Anesthetics target interfacial transmembrane sites in nicotinic acetylcholine receptors

Abstract

General anesthetics are a heterogeneous group of small amphiphilic ligands that interact weakly at multiple allosteric sites on many pentameric ligand gated ion channels (pLGICs), resulting in either inhibition, potentiation of channel activity, or both. Allosteric principles imply that modulator sites must change configuration and ligand affinity during receptor state transitions. Thus, general anesthetics and related compounds are useful both as state-dependent probes of receptor structure and as potentially selective modulators of pLGIC functions. This review focuses on general anesthetic sites in nicotinic acetylcholine receptors, which were among the first anesthetic-sensitive pLGIC experimental models studied, with particular focus on sites formed by transmembrane domain elements. Structural models place many of these sites at interfaces between two or more pLGIC transmembrane helices both within subunits and between adjacent subunits, and between transmembrane helices and either lipids (the lipid-protein interface) or water (i.e. the ion channel). A single general anesthetic may bind at multiple allosteric sites in pLGICs, producing a net effect of either inhibition (e.g. blocking the ion channel) or enhanced channel gating (e.g. inter-subunit sites). Other general anesthetic sites identified by photolabeling or crystallography are tentatively linked to functional effects, including intra-subunit helix bundle sites and the lipid-protein interface. This article is part of the Special Issue entitled 'The Nicotinic Acetylcholine Receptor: From Molecular Biology to Cognition'.
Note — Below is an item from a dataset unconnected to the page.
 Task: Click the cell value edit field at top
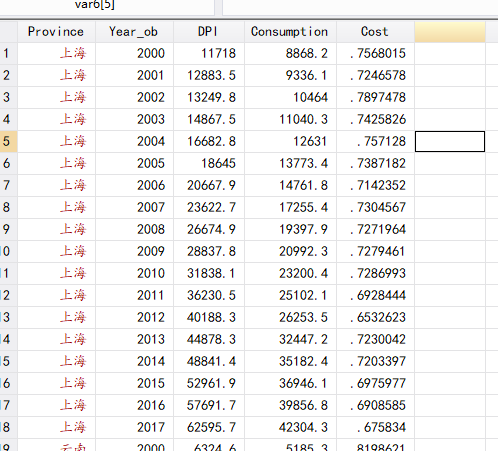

Keywords: Alcohol; Allosterism; Barbiturates; Mutagenesis; Photolabel; Propofol.

Figure 1. Transmembrane anesthetic sites on nAChRs

A structural model of Torpedo nAChR (Hamouda et al., 2014) showing peptide backbone as ribbons. Molecular graphics and analyses were performed with the UCSF Chimera package (Pettersen et al., 2004). A) A side view depicts the transmembrane domain (TMD) and extra-cellular domain (ECD). B) A view from the extracellular space. Subunits are colored as follows: α, yellow; β, red; γ, green; δ, purple. C) The TMD viewed from above, depicting three anesthetic sites: the ion channel, an intra-subunit helix bundle, and an inter-subunit site.

Figure 2. Anesthetic photolabeling in the nAChR ion channel

The Torpedo nAChR TMD structure is depicted as backbone ribbons, viewed from the membrane with the γ and one α subunit removed. Anesthetic photolabeled residues are shown as ball-and-stick structures, colored according to which anesthetics modified them: azi-etomidate, TDBzl-etomidate, or TFD-etomidate = gold; propofol or mTFD-MPAB = light blue.

Figure 3. The γ+/α-inter-subunit site

The Torpedo nAChR TMD structure is viewed from the membrane. Anesthetic photolabeled residues are shown as ball-and-stick structures, colored according to which anesthetics modified them: azi-etomidate, TDBzl-etomidate, or TFD-etomidate = gold; mTFD-MPAB = light blue.

Figure 4. The δ-subunit four-helix bundle site

The nAChR TMD structure is depicted as backbone ribbons, viewed from above. The δ subunit four-helix bundle is shown along with another perspective on the γ+/α-interfacial site. Anesthetic photolabeled residues are shown as ball-and-stick structures, colored according to which anesthetics modified them: halothane = green; azi-etomidate = gold; TID or aziPm = dark blue; azi-octanol = cyan.